This series puts the spotlight on former staff and participants showing what some of our alumni (and beloved community members) have been up to in the world, and how they think Wayfinder helped them get there.

Kyle Perler

Seeing the World with Kyle Perler

Kyle 1This week’s entry into the Where Are They Now series is centered on Kyle Perler. While Kyle is another creative type who came through Wayfinder, he works in a field where the connection to the work we do may seem a little less direct. Kyle runs his own photography business. While his introduction to the world of photography came through his family, Kyle still credits Wayfinder (or Adventure Game Theatre where Kyle, much like Wayfinder, started his experience with LARP) with a lot of skills he uses on a day to day basis. “I have a career where I am often standing in front of dozens of strangers who want to be doing other things, and I have to make them do what I tell them to by loudly, clearly, and confidently asserting myself. That is something that I never would have been able to do had I not been given the preparation and courage, and also the ability to focus on the role I’m in.
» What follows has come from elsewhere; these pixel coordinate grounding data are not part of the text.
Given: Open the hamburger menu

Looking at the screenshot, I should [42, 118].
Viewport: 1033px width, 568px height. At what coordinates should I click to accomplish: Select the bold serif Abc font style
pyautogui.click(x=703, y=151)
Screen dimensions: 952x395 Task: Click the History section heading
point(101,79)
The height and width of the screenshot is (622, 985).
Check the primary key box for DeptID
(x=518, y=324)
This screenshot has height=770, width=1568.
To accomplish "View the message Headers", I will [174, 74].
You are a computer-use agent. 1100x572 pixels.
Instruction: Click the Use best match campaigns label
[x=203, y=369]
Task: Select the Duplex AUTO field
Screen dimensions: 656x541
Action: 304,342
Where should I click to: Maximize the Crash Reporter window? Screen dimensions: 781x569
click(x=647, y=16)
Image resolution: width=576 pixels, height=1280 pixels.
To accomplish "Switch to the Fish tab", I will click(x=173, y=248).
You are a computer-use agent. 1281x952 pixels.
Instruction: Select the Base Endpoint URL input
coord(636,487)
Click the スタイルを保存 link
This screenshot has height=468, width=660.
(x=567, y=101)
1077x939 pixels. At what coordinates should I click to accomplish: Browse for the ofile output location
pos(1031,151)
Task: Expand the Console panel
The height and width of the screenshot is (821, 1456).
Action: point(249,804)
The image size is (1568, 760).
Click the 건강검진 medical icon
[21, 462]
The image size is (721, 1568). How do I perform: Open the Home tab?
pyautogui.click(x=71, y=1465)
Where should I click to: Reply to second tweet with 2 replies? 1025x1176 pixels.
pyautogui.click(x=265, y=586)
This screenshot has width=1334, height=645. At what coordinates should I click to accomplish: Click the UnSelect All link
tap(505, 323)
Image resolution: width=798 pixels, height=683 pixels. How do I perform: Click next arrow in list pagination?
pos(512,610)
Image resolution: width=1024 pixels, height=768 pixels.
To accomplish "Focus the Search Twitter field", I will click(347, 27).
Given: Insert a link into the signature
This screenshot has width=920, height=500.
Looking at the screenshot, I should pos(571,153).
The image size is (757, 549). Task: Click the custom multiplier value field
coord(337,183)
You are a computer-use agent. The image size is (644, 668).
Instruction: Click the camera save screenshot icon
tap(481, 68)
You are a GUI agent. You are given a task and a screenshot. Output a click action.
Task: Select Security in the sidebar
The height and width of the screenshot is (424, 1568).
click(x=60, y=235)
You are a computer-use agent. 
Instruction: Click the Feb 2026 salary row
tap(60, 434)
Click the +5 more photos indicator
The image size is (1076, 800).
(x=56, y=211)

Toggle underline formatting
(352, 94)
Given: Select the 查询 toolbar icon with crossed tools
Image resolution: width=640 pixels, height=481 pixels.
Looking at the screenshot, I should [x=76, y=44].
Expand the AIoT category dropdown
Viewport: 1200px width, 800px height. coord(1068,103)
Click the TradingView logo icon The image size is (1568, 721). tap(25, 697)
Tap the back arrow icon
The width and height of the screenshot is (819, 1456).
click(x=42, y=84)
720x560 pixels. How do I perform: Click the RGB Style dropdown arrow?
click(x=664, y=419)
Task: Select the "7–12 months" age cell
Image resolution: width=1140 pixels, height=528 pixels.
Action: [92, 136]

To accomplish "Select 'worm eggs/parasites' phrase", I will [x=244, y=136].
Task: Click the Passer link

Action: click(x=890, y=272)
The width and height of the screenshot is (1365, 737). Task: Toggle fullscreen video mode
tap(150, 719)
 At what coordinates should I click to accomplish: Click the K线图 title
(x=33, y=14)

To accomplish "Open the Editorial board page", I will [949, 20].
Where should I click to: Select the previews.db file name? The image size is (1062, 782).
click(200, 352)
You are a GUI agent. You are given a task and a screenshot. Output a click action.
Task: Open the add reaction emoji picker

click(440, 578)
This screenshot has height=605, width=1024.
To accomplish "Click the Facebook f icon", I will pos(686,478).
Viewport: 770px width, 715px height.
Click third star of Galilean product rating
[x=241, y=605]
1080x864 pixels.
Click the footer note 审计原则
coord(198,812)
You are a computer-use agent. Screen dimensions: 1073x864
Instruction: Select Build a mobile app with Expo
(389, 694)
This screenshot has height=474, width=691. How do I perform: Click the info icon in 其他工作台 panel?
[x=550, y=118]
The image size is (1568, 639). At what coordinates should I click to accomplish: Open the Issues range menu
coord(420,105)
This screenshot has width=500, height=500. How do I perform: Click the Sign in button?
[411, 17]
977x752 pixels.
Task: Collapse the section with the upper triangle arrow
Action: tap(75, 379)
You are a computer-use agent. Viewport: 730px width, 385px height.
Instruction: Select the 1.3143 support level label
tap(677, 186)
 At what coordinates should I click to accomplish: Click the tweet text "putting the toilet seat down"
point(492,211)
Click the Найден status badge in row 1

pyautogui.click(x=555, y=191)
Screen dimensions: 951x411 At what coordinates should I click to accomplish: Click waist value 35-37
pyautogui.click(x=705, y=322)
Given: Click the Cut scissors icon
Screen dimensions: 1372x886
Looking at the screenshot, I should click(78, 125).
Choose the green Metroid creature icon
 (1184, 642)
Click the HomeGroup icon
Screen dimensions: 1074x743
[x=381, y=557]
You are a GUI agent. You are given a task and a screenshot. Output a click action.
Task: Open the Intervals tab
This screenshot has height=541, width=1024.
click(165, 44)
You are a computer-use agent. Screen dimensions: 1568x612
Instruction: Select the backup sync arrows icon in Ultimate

I wouldn’t have been able to do that without Wayfinder.” The career Kyle is talking about is the photography business he runs where he works for the city of Boston, the state of Massachusetts, and fortune 500 companies. He has also published two books. As has been clear in every one of these features, Wayfinder gives people the confidence they need to succeed in their respective fields. It can provide more than confidence though.

In his time working at Wayfinder Kyle only worked in production departments. “I just really enjoyed that sort of spatial layout and giving people a thing to work with while they were in these different worlds and universes.” This work is integral to what we do at camp. We couldn’t have our adventures without our production departments. Much like Kyle said, they provide us with the immersion that is required to allow us to create that other world and space we play in. You certainly can roleplay without that kind of backdrop but doing so on such a large scale requires adding some degree of uniformity to the experience. Kyle has found another use for that skill. “I will walk into situations, and I have to find the best backdrop, the best this, or the best that, and it’s about bringing items together, and creating scenes in just a minute or two. Doing all of the scene work, all of the sets and props stuff at Wayfinder really helped me.” Often the work we do at Wayfinder can seem a little disconnected from the rest of our lives. Kyle was really able to highlight the ways in which we directly impact the lives of our staff members going forward professionally as well as personally.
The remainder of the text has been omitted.